Activity - Could each entry be returned exactly as it appears?

[Opening Supplied entries section]

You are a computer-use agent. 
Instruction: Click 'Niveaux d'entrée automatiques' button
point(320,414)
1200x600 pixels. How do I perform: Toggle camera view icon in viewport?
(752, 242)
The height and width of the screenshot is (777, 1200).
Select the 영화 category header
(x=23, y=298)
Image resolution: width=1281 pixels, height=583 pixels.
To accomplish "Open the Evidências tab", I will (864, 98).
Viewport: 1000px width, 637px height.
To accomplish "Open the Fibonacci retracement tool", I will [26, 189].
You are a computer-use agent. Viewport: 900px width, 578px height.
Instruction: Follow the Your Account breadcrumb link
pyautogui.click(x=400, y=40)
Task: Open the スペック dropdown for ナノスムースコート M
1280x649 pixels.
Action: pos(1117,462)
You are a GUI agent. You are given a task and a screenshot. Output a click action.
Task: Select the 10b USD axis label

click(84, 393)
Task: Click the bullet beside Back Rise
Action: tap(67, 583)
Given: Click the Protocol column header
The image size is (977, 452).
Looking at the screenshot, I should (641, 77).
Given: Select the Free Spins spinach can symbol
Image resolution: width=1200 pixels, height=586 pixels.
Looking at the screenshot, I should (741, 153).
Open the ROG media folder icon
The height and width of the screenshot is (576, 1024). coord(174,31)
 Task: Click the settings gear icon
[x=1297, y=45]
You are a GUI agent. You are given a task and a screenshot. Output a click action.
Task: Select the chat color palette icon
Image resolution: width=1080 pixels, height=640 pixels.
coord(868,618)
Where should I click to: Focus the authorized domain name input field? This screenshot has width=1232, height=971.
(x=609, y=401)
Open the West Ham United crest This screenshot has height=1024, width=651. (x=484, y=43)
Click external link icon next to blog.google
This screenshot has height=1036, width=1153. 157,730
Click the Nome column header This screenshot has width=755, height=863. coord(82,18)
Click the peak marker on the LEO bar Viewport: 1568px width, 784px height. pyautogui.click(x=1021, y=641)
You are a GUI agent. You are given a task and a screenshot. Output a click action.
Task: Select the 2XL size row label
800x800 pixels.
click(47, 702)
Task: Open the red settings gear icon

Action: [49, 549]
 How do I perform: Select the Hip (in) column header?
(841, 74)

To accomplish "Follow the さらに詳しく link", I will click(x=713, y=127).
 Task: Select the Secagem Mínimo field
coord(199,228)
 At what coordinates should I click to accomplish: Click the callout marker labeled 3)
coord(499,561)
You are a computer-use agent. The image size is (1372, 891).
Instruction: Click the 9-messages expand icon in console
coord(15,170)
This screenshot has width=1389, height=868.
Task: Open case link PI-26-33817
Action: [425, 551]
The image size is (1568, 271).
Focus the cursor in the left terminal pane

[Closing Supplied entries section]

Response -
You are a computer-use agent. 
Instruction: Click 'Niveaux d'entrée automatiques' button
point(320,414)
1200x600 pixels. How do I perform: Toggle camera view icon in viewport?
(752, 242)
The height and width of the screenshot is (777, 1200).
Select the 영화 category header
(x=23, y=298)
Image resolution: width=1281 pixels, height=583 pixels.
To accomplish "Open the Evidências tab", I will (864, 98).
Viewport: 1000px width, 637px height.
To accomplish "Open the Fibonacci retracement tool", I will [26, 189].
You are a computer-use agent. Viewport: 900px width, 578px height.
Instruction: Follow the Your Account breadcrumb link
pyautogui.click(x=400, y=40)
Task: Open the スペック dropdown for ナノスムースコート M
1280x649 pixels.
Action: pos(1117,462)
You are a GUI agent. You are given a task and a screenshot. Output a click action.
Task: Select the 10b USD axis label

click(84, 393)
Task: Click the bullet beside Back Rise
Action: tap(67, 583)
Given: Click the Protocol column header
The image size is (977, 452).
Looking at the screenshot, I should (641, 77).
Given: Select the Free Spins spinach can symbol
Image resolution: width=1200 pixels, height=586 pixels.
Looking at the screenshot, I should (741, 153).
Open the ROG media folder icon
The height and width of the screenshot is (576, 1024). coord(174,31)
 Task: Click the settings gear icon
[x=1297, y=45]
You are a GUI agent. You are given a task and a screenshot. Output a click action.
Task: Select the chat color palette icon
Image resolution: width=1080 pixels, height=640 pixels.
coord(868,618)
Where should I click to: Focus the authorized domain name input field? This screenshot has width=1232, height=971.
(x=609, y=401)
Open the West Ham United crest This screenshot has height=1024, width=651. (x=484, y=43)
Click external link icon next to blog.google
This screenshot has height=1036, width=1153. 157,730
Click the Nome column header This screenshot has width=755, height=863. coord(82,18)
Click the peak marker on the LEO bar Viewport: 1568px width, 784px height. pyautogui.click(x=1021, y=641)
You are a GUI agent. You are given a task and a screenshot. Output a click action.
Task: Select the 2XL size row label
800x800 pixels.
click(47, 702)
Task: Open the red settings gear icon

Action: [49, 549]
 How do I perform: Select the Hip (in) column header?
(841, 74)

To accomplish "Follow the さらに詳しく link", I will click(x=713, y=127).
 Task: Select the Secagem Mínimo field
coord(199,228)
 At what coordinates should I click to accomplish: Click the callout marker labeled 3)
coord(499,561)
You are a computer-use agent. The image size is (1372, 891).
Instruction: Click the 9-messages expand icon in console
coord(15,170)
This screenshot has width=1389, height=868.
Task: Open case link PI-26-33817
Action: [425, 551]
The image size is (1568, 271).
Focus the cursor in the left terminal pane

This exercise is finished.